Uhm, no. It just means that people are hovering over links with their mouse. It does not imply any opinion about the previews.

> The original idea was conceived four years ago

When I was active at Wikipedia/Wikibooks 12 years ago, there was a user script floating around that did the same thing, except I'm not sure if it included an image. (Mediawiki allows a user to define custom CSS and JS that get embedded in every page of their user session.)

I don't mean to express dislike or downplay the hard work that went into this feature, just to add some context.



> Uhm, no. It just means that people are hovering over links with their mouse. It does not imply any opinion about the previews.

When you evaluate features using engagement metrics, there are only two possibilities. If the metric is high, users love the feature. If the metric is low, users don't know the feature exists, and more alerts or "unread" badges must be added to help them learn.


Linked from the article is the final A/B test they ran: https://www.mediawiki.org/wiki/Page_Previews/2017-18_A/B_Tes...

They had better metrics than just number of API requests


Alternatively, if it's a feature you don't like:

If the metric is high, users are spending too much time on it. Also, it is responsible for every single frustration that users have with your product.

If the metric is low, the feature can be safely removed (see: Windows Start menu).


Yeah. Time on site, for example, might mean they can't find what they need; as opposed to getting what they need and staying for more.

Numbers are helpful, but sometimes they can be misinterpreted to mask the why.


> If the metric is low, the feature can be safely removed (see: Windows Start menu).

That turned out really well...

Whoever is responsible for putting the touch start screen on Windows Server is responsible for 90% of my frustrations...


The best way to run Windows Server is without a desktop installed, using PowerShell to manage it. Even one-offs. You might know this but it’s worth saying just in case. Also worth noting that some server applications assume/require a desktop during install or operation (usually because they’re trash).
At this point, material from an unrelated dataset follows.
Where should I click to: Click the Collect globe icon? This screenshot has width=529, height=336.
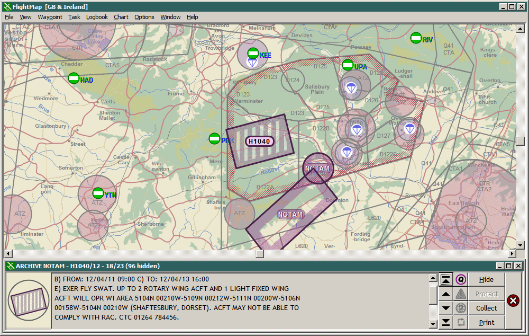click(461, 308)
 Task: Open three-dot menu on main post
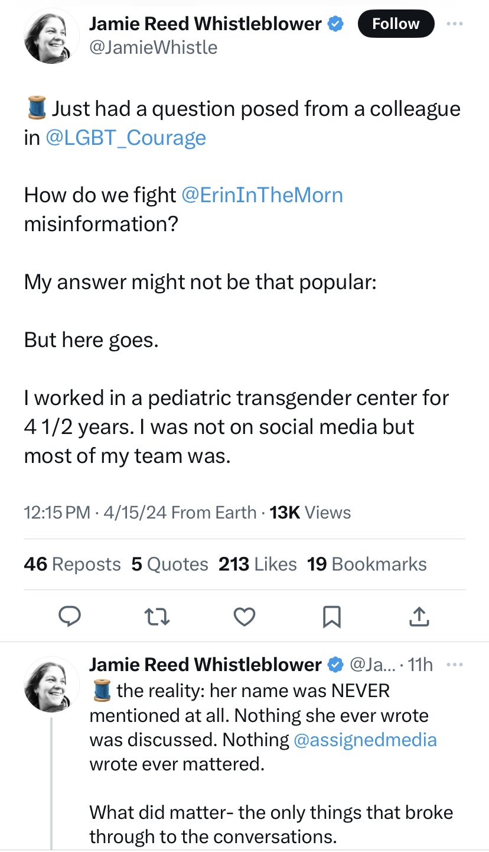(454, 24)
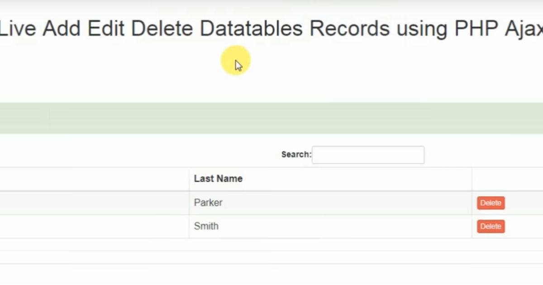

But when the feature only needs you to hover over a link to activate (which people do anyway) you have no basis to claim that this is users "liking" the feature - it might just be noise from everyday regular navigation.


i was using wikipedia to with my son yesterday for a project and found it really annoying, so i'm in that list of people who hit the api but aren't in the list of people who seem to be "liking it"


My point is that the metric is bad.


> When you evaluate features using engagement metrics

No-no-no. Stop right there. "Engagement metrics" are the worst kind of metrics. Engagement means next to nothing. It just means that a user interacted with something. Was it good? Was it bad? Was it intentional? Was it by mistake? "Engagement metrics" answer none of that.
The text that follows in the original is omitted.